January 18, 1994|By CARL T. ROWAN

WASHINGTON — Washington.--I was delighted to see the recommendation by a 47-member bipartisan panel that the Head Start program for pre-schoolers be expanded, with some programs made available all day and year-round.

This country has recently experienced an orgy of stupid and mean-spirited proposals about how to deal with rising illegitimacy, how to reform welfare, how to keep poor, ''one-parent'' children from becoming lifelong burdens on society, or even criminals.

There's rampant talk of cutting off welfare when a woman doesn't get a job in two years, even where no jobs are available.

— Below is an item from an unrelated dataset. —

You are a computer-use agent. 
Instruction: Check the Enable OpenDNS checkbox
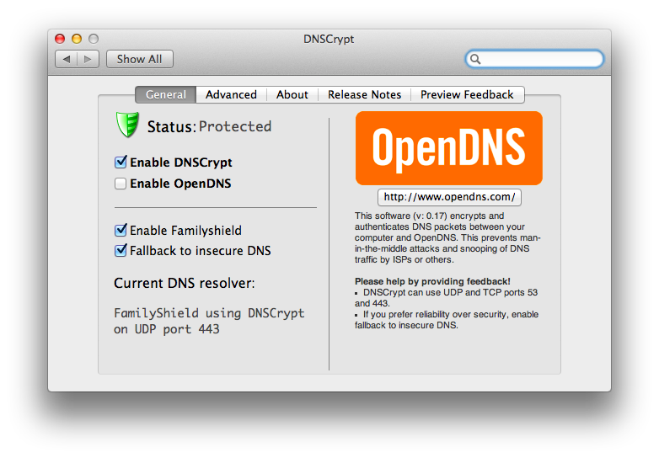tap(121, 184)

''What happens to the poor children?'' you ask, and the ''get tough'' guys talk about taking the children from the mother and putting them in foster homes -- as though foster homes are cost-free. Some say, ''Put them up for adoption,'' an especially stupid suggestion given the fact that there isn't and shouldn't be a legal basis for taking a baby from its mother. No one rushes to adopt the hundreds of thousands of minority babies that already are available.

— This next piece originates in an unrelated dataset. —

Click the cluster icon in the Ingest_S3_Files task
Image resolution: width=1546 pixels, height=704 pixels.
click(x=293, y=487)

One truism seems obvious: Early intervention into the lives of millions of deprived infants and children is necessary if they are to grow up as healthy, educated, law-abiding human beings. That intervention must be by churches and private charities, and certainly by governments.

The Head Start program, which serves more than 700,000 children, most from ages 3 to 5, is the most benign and beneficial government intrusion that I know. Yet, Head Start never has taken in more than a fraction of the youngsters who were eligible for it and desperately needed it. Only 40 percent today, to be precise.

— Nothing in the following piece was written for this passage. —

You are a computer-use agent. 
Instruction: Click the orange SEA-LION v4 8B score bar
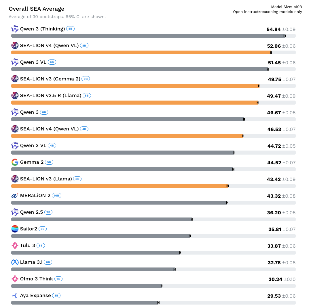(x=141, y=53)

This recent report to Health and Human Services Secretary Donna E. Shalala tells us that now Head Start facilities are deteriorating, and that pay scales are so low that staff turnover is heavy. The most experienced Head Start teachers are paid an average of $15,000 a year. Scandalous! That is why the Clinton administration must keep its promise to increase Head Start money from $2.7 billion to $8 billion a year by 1997.

These new Head Start funds would be used in infinitely wiser ways than the $22 billion proposed for new prisons in which to incarcerate these youngsters, who bigots and fools have already condemned to become criminals. Funding Head Start properly is a saner use of your and my money than setting up ''boot camps'' in which ''first offenders'' almost certainly will be filled with such resentment and rage that they will become pathologically anti-social adults.

Most Americans don't realize that the Head Start intervention involves more than nice people teaching deprived pre-schoolers. It includes paying social workers to counsel the families of these children -- to help shield the youngsters from the physical, emotional and other wounds associated with growing up in impoverished and often violent environments.

But in some cases, a single Head Start social worker is asked to work with 500 families. What an absurdity!

Conservatives on this bipartisan panel could not see beyond ''the bottom line.'' They said Head Start will cost too much per child -- perhaps $10,000 annually.

But the costs of Head Start's caring, early intervention is trifling compared with the expense of medical bills, funerals, policemen, court procedures and a prison bed for those children we fail to give a fair and decent start in life.

Carl T. Rowan is a syndicated columnist.